Up to: Progress

CARS

Many reformers want to get rid of cars. They say that having each individual drive his car to work and back is wasteful. It would be more efficient, they say, if we all took trains and buses. Let's pass on the pejorative word "wasteful" for the time being, and just agree that people driving individually to work uses more energy than would be used if everyone (with a few exceptions) took the bus.

Maybe I shouldn't have been so quick to agree even with that. At the height of the energy religion in the 1970s, much Government money was spent on subsidizing bus systems. Mostly the results were disastrous. One project in Marin County, California was cancelled at a time when the subsidy amounted to $15.00 per bus ride.

ADVANTAGES OF CARS

Here are some.

  1. Cars have permitted vastly more people to have homes of their own and yards. Before cars, suburbs grew up along the railway lines, but the number of people they could accomodate was limited.
  2. They permit husbands and wives to have widely separated jobs.

IMPROVING CARS

Here are the .dvi and .ps and html versions of my 1970s essay on computer controlled cars. A Web page is included in my Technological Opportunities for Humanity page. This Computer Controlled cars is being updates. Here is the Web page for the CMU Automated Highway System project. The CMU project is proceeding with similar goals to those suggested in the ancient essay.

I don't know if the proposed 1970s schedule could have been met had there been enough money.
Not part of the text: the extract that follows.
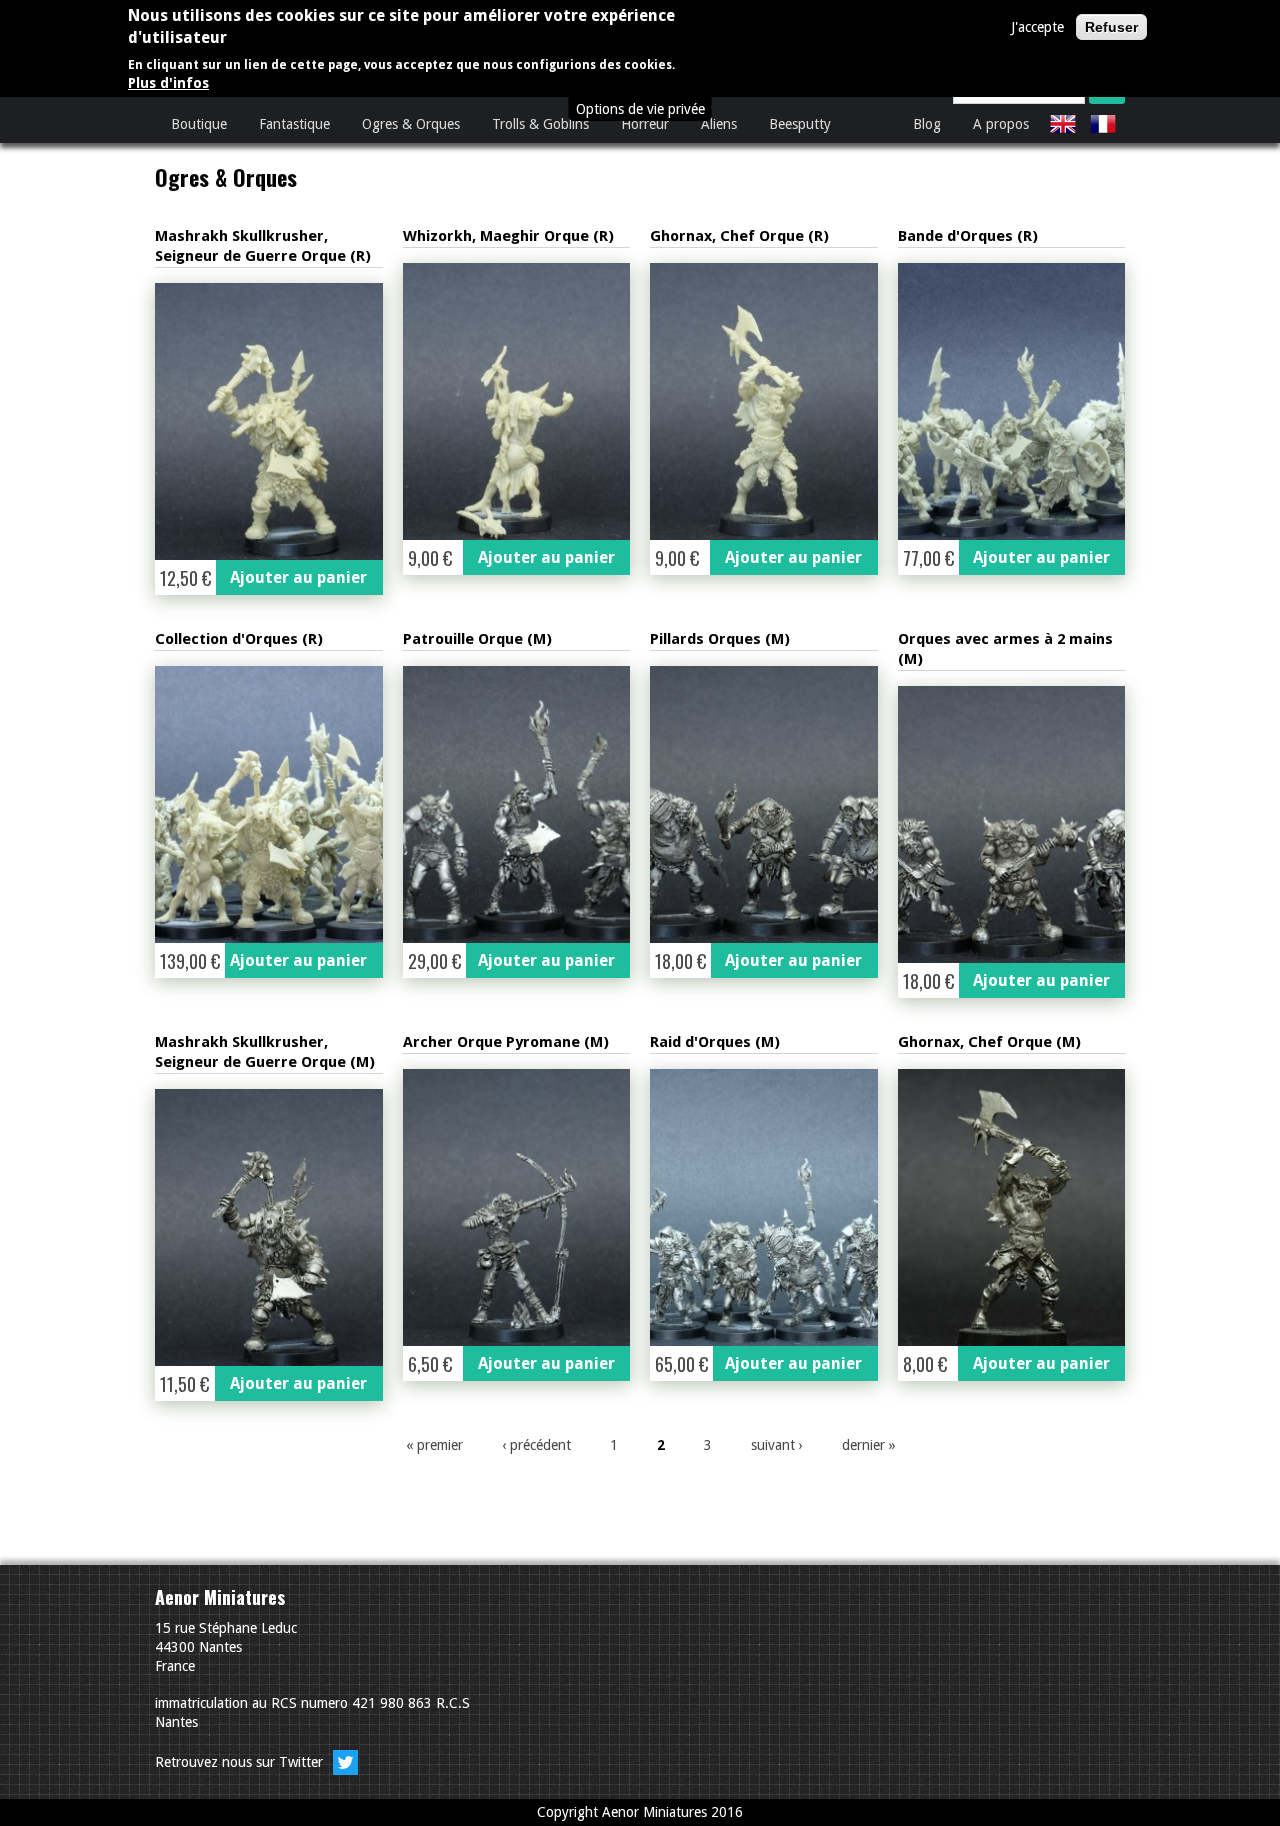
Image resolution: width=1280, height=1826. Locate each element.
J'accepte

I suspect that even if there had been the money, there wouldn't have been enough capable and dedicated people. The hardware would also have taken a while to catch up with the requirements of the project.
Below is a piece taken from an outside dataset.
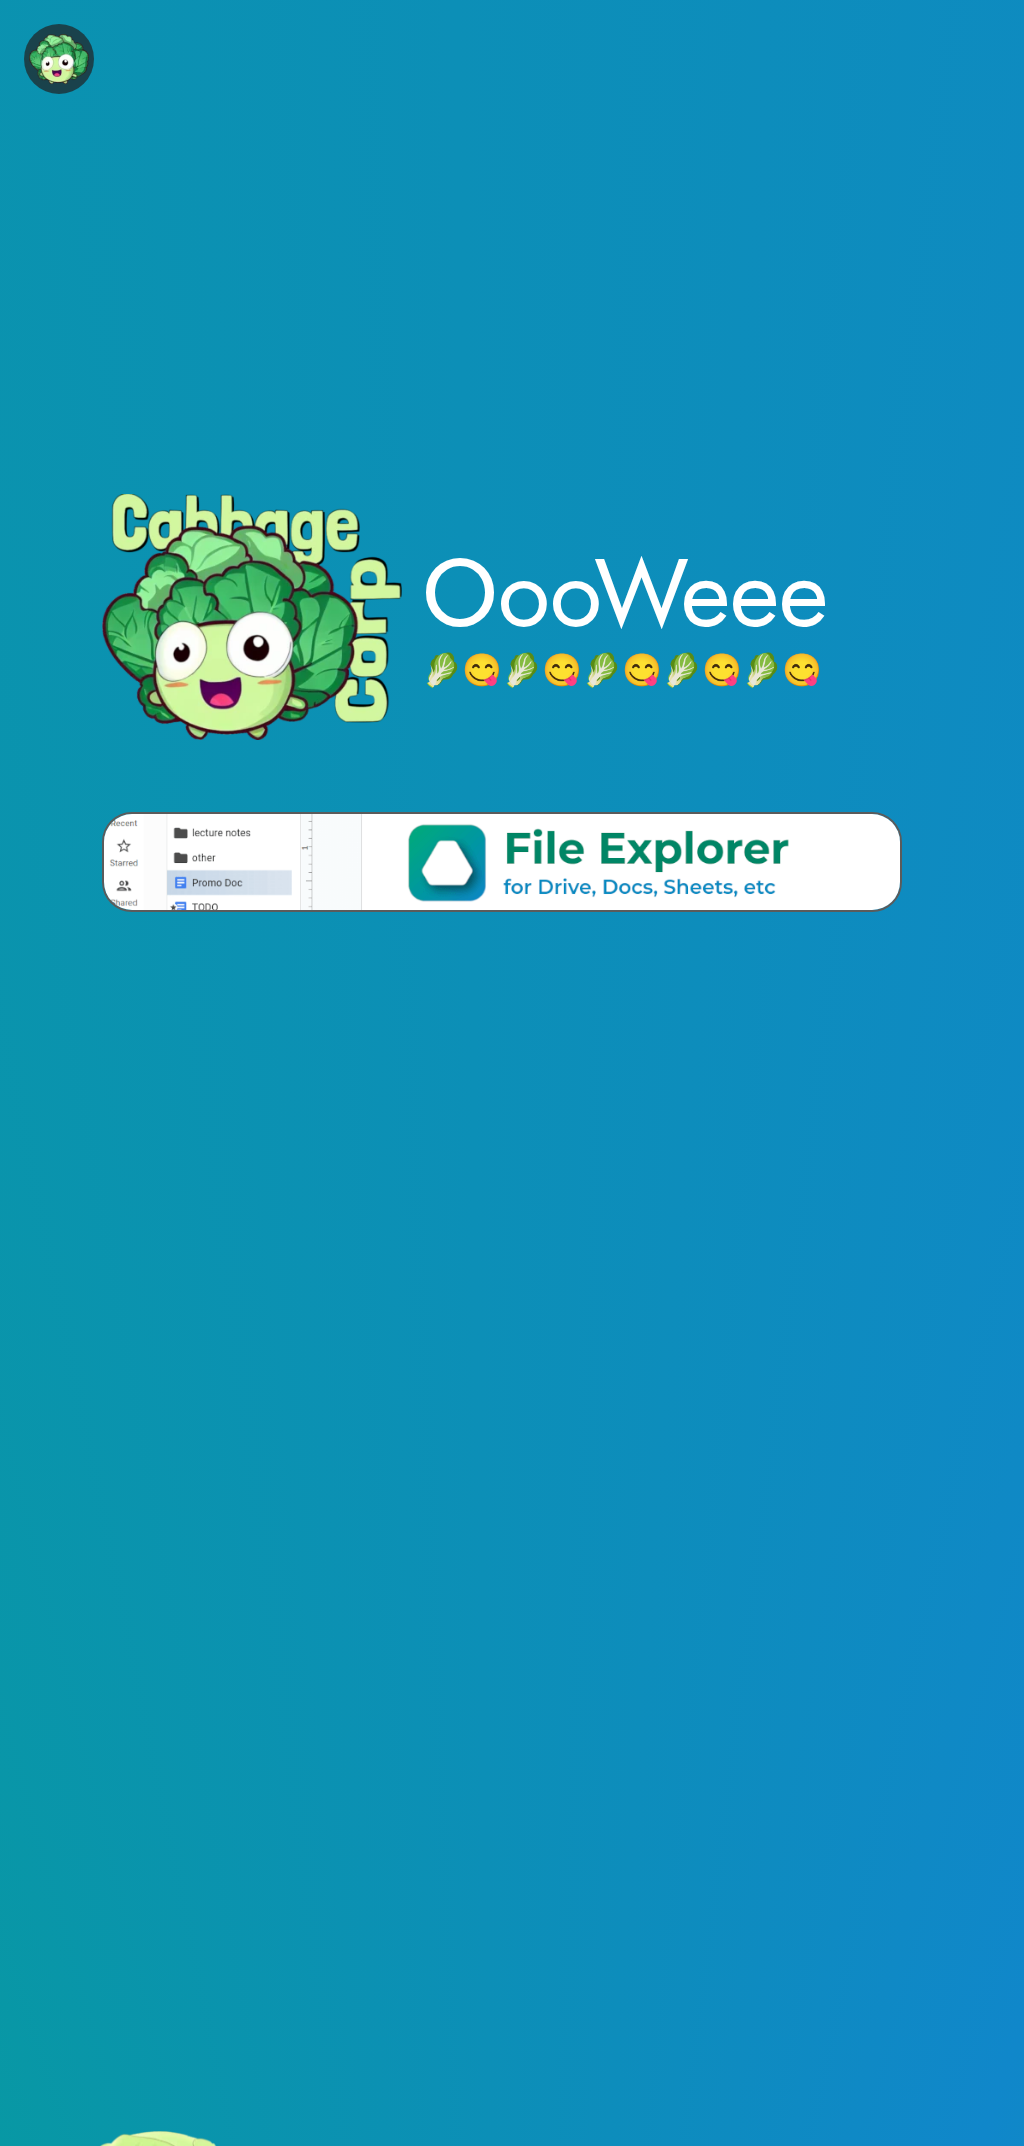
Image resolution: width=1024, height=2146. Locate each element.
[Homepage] (59, 59)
From a posting to sci.environment.

1. I agree with everything he [Len Evens] wrote about the disadvantages [of suburbia and commuting by car]. Nevertheless, enough people choose it that there must be corresponding disadvantages to other ways of life - or advantages to suburbia.

2. Why do people live far from their work? (a) They value some aspect of where they live and where they work enough to justify the trouble. Neither different available work or different available living accomodations seem as good to them. (b) They are taking advantage of relatively easy transportation to optimize for different family members - husband and wife having different jobs or optimizing the children's schools as well as the adults' jobs.

3. The partial solution is more technology rather than more morality. More morality is harder to achieve. The birth control pill improved people's lives more than 20 centuries of preaching. Carl Djerassi clearly did a lot of good. Whether Saint Paul did any good is doubtful.

4. The computer driven car will solve some of the problems of those who can't drive. It won't come soon for two reasons. (a) Hardly anyone works on it; the CMU project has got to where I hoped we would be in the late 1960s. The money Greenpeace or the Sierra Club spend on anti-car propaganda might actually make a dent in problem. (b) But maybe not. Maybe fundamental advances in artificial intelligence are required before computer driven cars can be 10 times as safe as human driven cars.

On another matter. People, including the car companies, are being persuaded that cars of greatly lower performance, e.g. in size, in range and in acceleration, are acceptable and will be required in the future. However, if just one manufacturer, e.g. with a liquid hydrogen powered car, succeeds in maintaining present performance, then all the fine words about lower performance cars will amount to nothing. BMW seems to have a good liquid hydrogen powered prototype.

Slogan: If you want to do good, work on the technology, not on getting power.